→ Activity list
1) Copy everything in the passage on travel partners from "JP Alipio, Cordillera" down to "founder JP Alipio.", replacing "financial setback" with "financial loss".
2) Summarize the passage on travel partners in two sentences.

→ Text excerpt
In the last few months, travel and tourism have slowed to a halt. A lot has changed, even now as the world slowly begins to reopen. It’s all the more reason to check in.
While we aren’t traveling, there are still ways we can support local businesses. We caught up with some of our partners to find out what they’ve been up to, what we can do, and how we can all make up for lost time.
JP Alipio, Cordillera Conservation Trust
Following travel restrictions, the Cordillera Conservation Trust had to cancel all events for 2020. While keeping a lean team has helped soften the blow, the cancellations have caused significant financial setback, leaving the organization with no source of income until 2021. “Right now, I am only really hoping to survive all this physically, emotionally, and just with enough to be able start over when this is all done,” said founder JP Alipio.
Still, JP says he’s ready for whatever’s coming next.

→ Data section

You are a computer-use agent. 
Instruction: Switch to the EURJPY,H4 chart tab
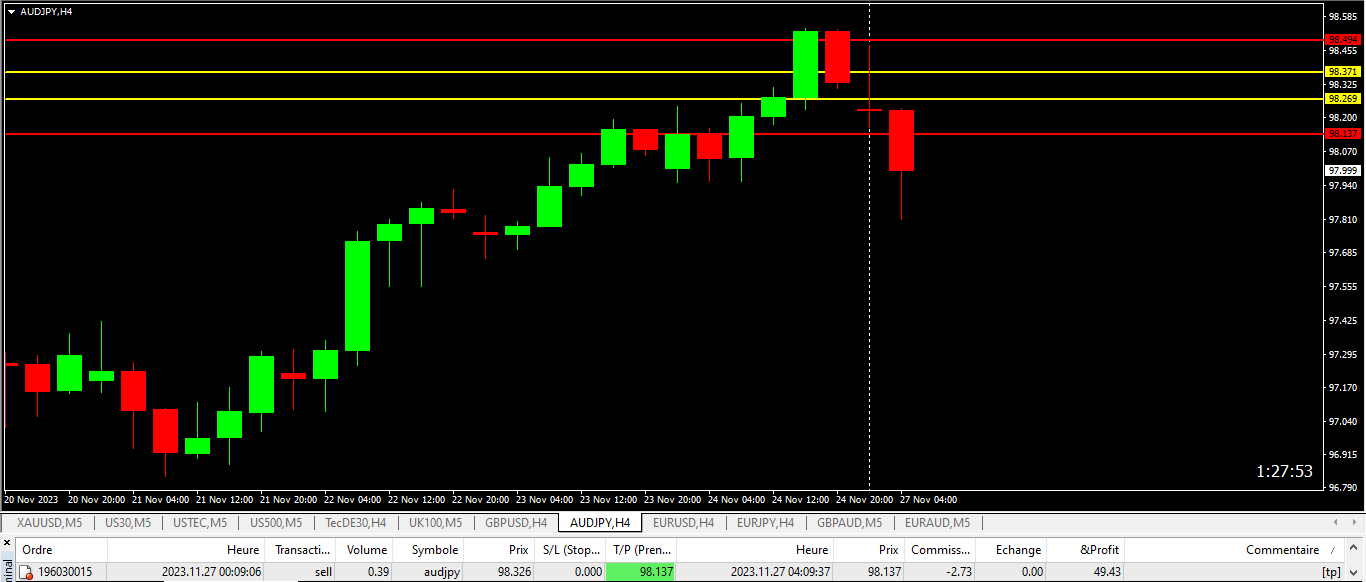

→ Set of answers
1)
JP Alipio, Cordillera Conservation Trust
Following travel restrictions, the Cordillera Conservation Trust had to cancel all events for 2020. While keeping a lean team has helped soften the blow, the cancellations have caused significant financial loss, leaving the organization with no source of income until 2021. “Right now, I am only really hoping to survive all this physically, emotionally, and just with enough to be able start over when this is all done,” said founder JP Alipio.

2) With travel and tourism at a standstill, the passage checks in with partners to learn what they have been doing and how local businesses can still be supported. The Cordillera Conservation Trust had to cancel all its 2020 events and is left without income until 2021, yet founder JP Alipio hopes to get through it and says he is ready for whatever comes next.